> **ACTIONS À MENER**
1 > Dans l'extrait sur les journées d'été d'EELV, quel était le thème de la session plénière ?
2 > Reprenez, s'il vous plaît, l'extrait sur les journées d'été d'EELV à la suite de sa dernière phrase.

> **EXTRAIT DE PAGE**
--------------------------------------------------

A lire en entier dans  » REPORTERRE »
http://www.reporterre.net/spip.php?article5086


En août 2012, le parti EELV m’avait invité à animer la session plénière de ses journées d’été, dont le thème était : « Des écologistes au gouvernement, pour quoi faire ? ».

Comme je ne conçois pas le rôle d’animateur comme étant celui d’un distributeur d’eau tiède, j’avais introduit la discussion en posant les questions que bon nombre des membres de ce mouvement se posaient, à savoir : jusqu’à quel point est-il utile d’avoir des ministres dans un gouvernement qui prend des mesures anti-écologiques ? Car en à peine deux mois, le gouvernement de M. Ayrault avait déjà relancé un surgénérateur (Astrid), viré une ministre de l’Ecologie qui s’opposait à l’exploitation de pétrole au large de la Guyane, réprimé violemment deux manifestations à Notre Dame des Landes et à Montabot (contre la ligne à haute tension Cotentin Maine).

On peut voir la vidéo de cette séance ici :.

Cette introduction agaça les ministres à la tribune, Cécile Duflot et Pascal Canfin, et le député François de Rugy.

Quand vint son tour de parole, Pascal Canfin, selon la méthode qui consiste à s’en prendre au messager plutôt que répondre au message, m’interpella : « Que fait un journaliste écologique dans un journal qui ne l’est pas ? Quand on voit la Une du Monde sur la croissance… La couleuvre que Hervé Kempf a avalé ce jour-là, c’est un boa ».

--------------------------------------------------

> **LIGNES DE DONNÉES**
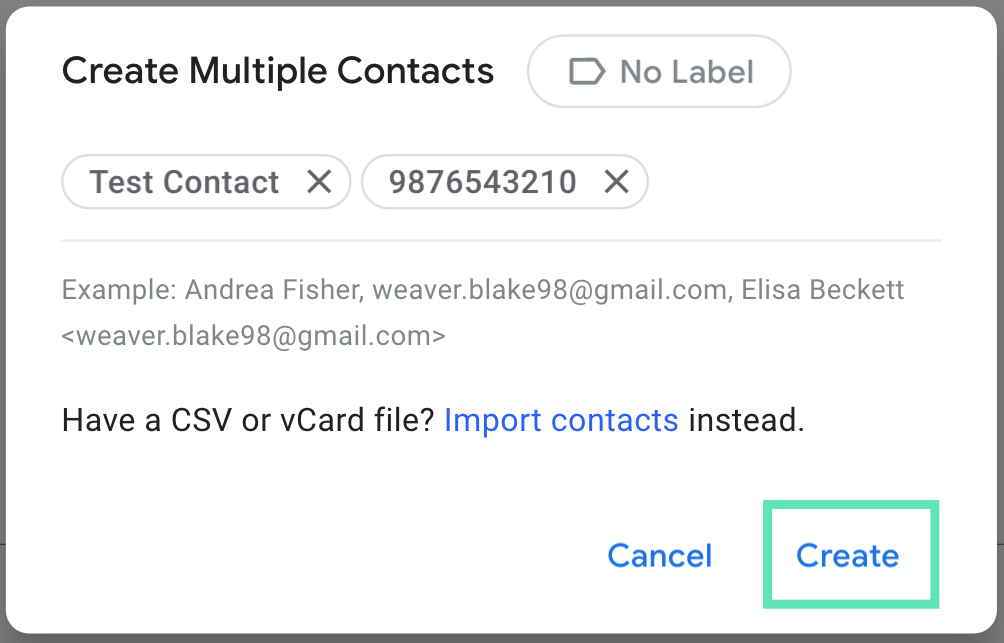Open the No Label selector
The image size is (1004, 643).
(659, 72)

--------------------------------------------------

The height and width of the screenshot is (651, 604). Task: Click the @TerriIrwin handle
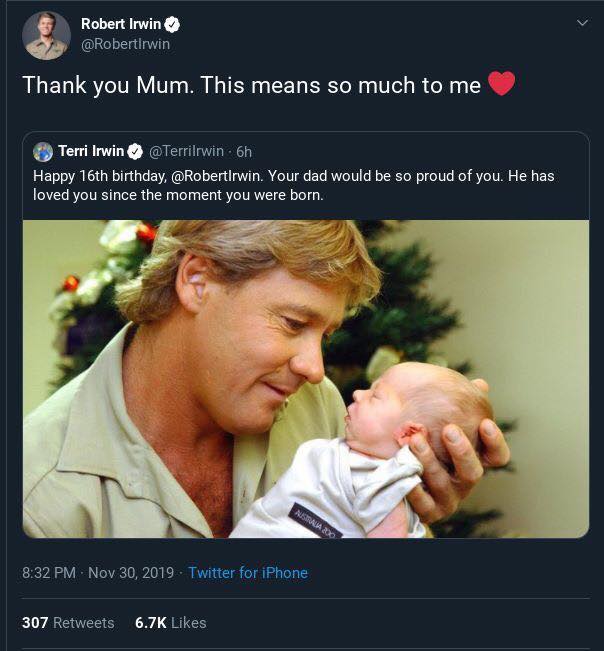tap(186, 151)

--------------------------------------------------

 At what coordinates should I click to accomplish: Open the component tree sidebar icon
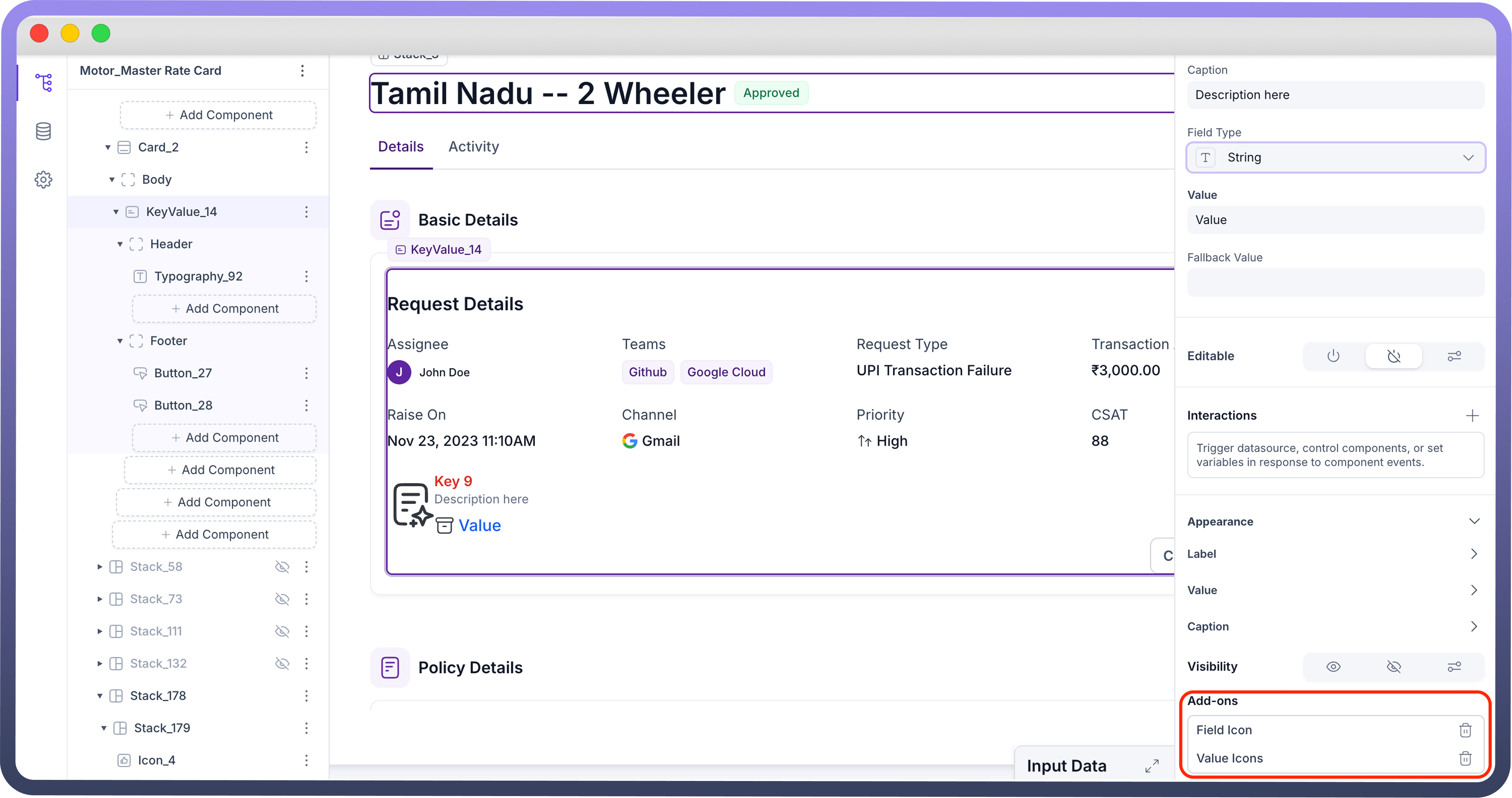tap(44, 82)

--------------------------------------------------

> **RÉPONSES PAR TÂCHE**
1 > « Des écologistes au gouvernement, pour quoi faire ? »

2 >
Mon rôle d’animateur n’était pas d’entrer dans un débat direct avec les orateurs, donc je ne répondis pas. Un an plus tard, considérant qu’effectivement, on ne peut pas avaler les boas, j’ai quitté le journalde MM. Bergé, Niel et Pigasse. Pascal Canfin est toujours ministre, et ne manifeste aucun désir de quitter ce poste. Depuis l’été 2012, le gouvernement Ayrault a cependant multiplié les mesures anti-environnement. Il semble que la conception des boas diffère selon que l’on est journaliste attaché à la liberté et militant politique.

Couleuvres et boa –

La question de la participation au gouvernement torture plus que jamais le parti né en 1984 pour porter sur la scène politique l’interrogation écologiste et la volonté de changement qui en découle. Porter sur la scène politique signifie que l’on entend peser sur les leviers de pouvoir, et accéder à ces leviers de pouvoir. On ne peut donc reprocher à un parti de chercher à gouverner. Mais cela n’a de sens qu’il pèse vraiment. En l’occurrence, ni M. Canfin, ni Mme Duflot, ne peuvent démontrer qu’ils pèsent sur la politique gouvernementale en matière d’environnement. Leur présence les contraint même à une solidarité avec toutes les décisions du gouvernement, ce qui les conduit et conduit ce parti à valider des mesures dont on peut juger qu’elles sont inacceptables.

Echec sur l’énergie, échec sur l’agriculture

Accepter de ne pas prendre la responsabilité du ministère de l’Ecologie était dès le départ une erreur. On voyait ainsi échapper la possibilité de peser sur un des deux grands problèmes au coeur du défi écologique pour la France : l’énergie.

Au moins, le portefeuille de ministre de l’Egalité des territoires et du Logement aurait-il pu permettre de peser sur l’autre grand problème environnemental français : celui de l’artificialisation des terres, qui porte avec lui la question agricole et celle de la spéculation foncière. Le bilan de Mme Duflot est ici particulièrement décevant : elle a clairement fait le choix de favoriser la construction de logements, plaçant la lutte contre l’artificialisation des terres en objectif secondaire.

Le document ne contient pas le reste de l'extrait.